• Information supplied:
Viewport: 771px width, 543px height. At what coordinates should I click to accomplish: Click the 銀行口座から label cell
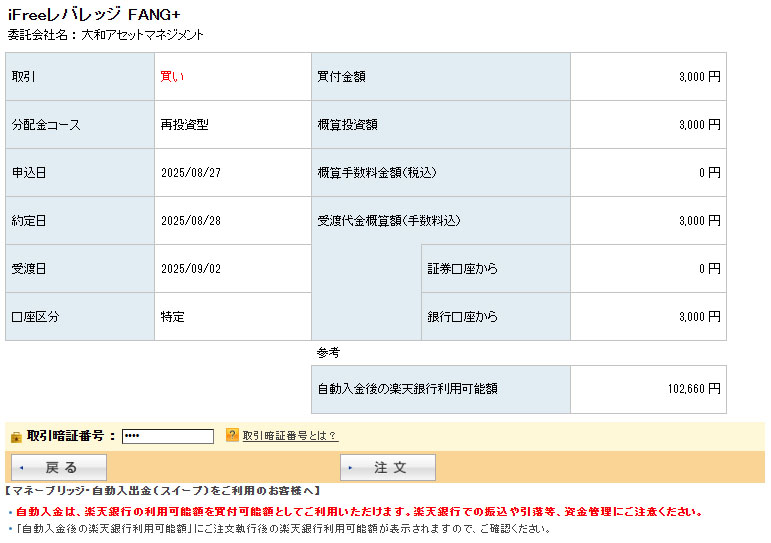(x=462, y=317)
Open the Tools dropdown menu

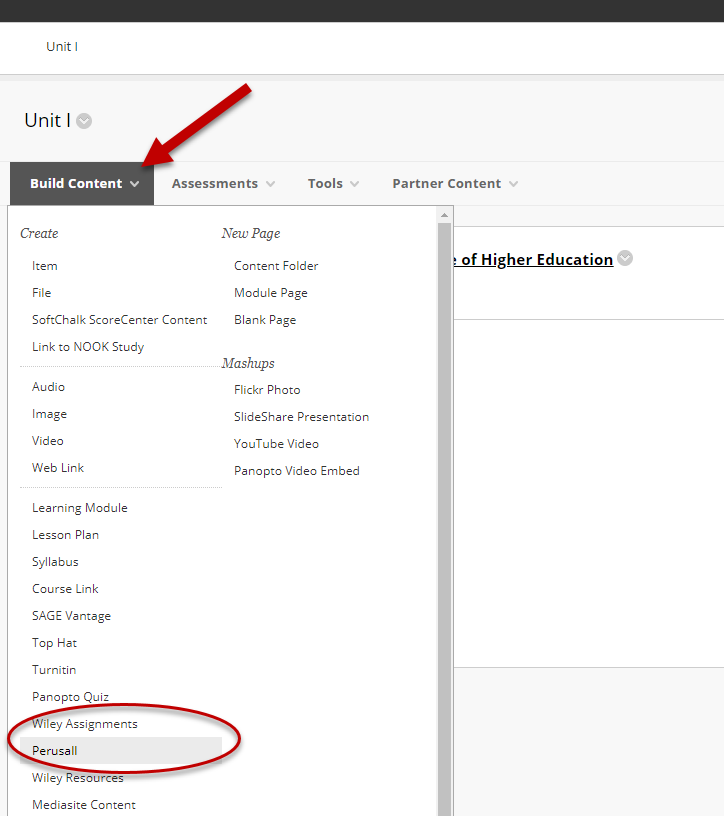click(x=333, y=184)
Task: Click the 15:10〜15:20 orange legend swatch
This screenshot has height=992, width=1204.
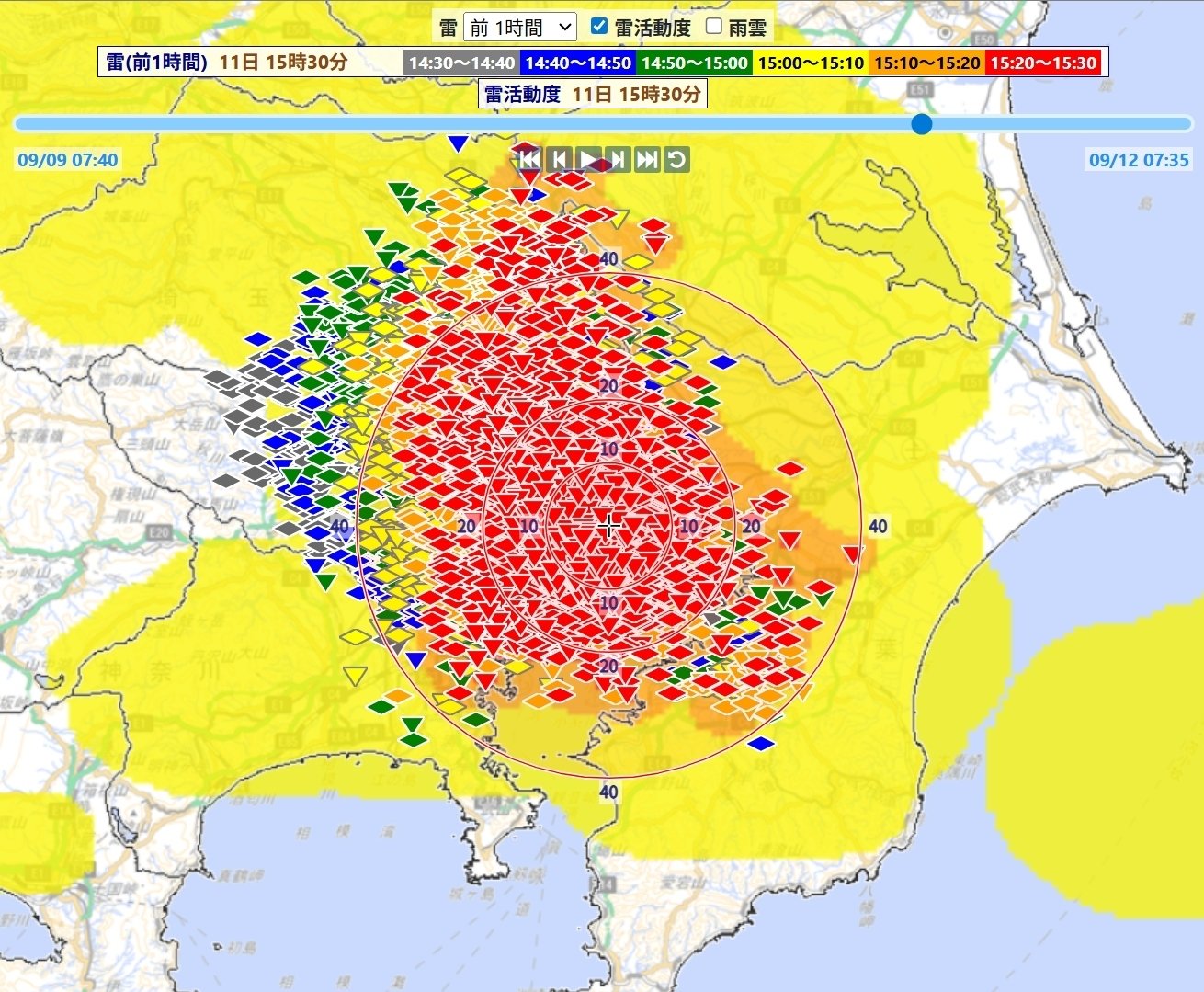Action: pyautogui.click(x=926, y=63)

...

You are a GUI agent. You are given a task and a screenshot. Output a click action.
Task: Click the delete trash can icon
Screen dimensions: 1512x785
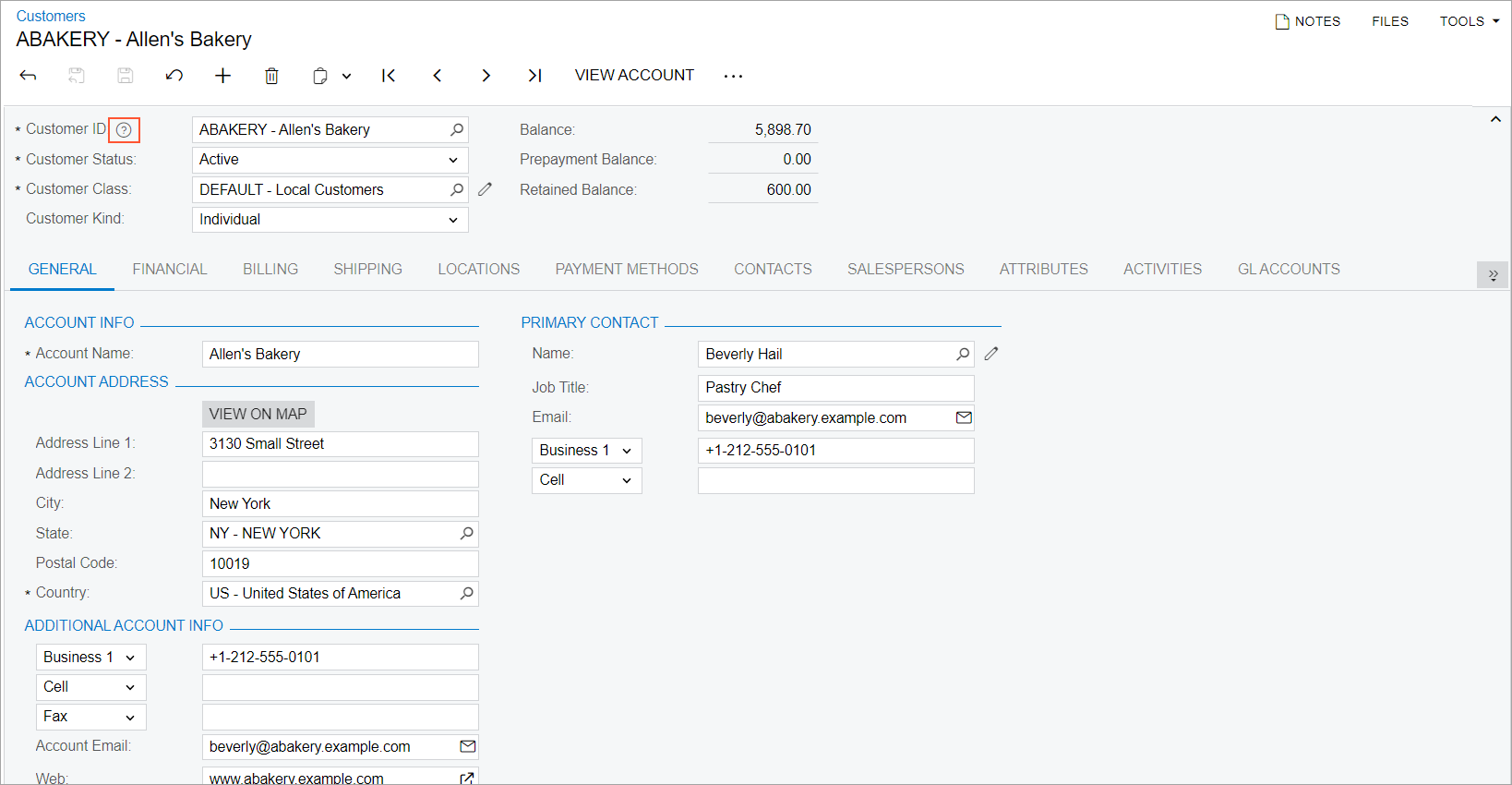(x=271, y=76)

...

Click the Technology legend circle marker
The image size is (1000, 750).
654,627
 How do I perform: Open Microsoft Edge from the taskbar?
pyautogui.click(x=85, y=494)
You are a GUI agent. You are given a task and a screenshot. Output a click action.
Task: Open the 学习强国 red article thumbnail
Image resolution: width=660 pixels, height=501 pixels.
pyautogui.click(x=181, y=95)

• Work instructions:
Search the data above for the string "legend" and report each line that holds it.

• The answer:
Task: Click the 15:10〜15:20 orange legend swatch
Click the Technology legend circle marker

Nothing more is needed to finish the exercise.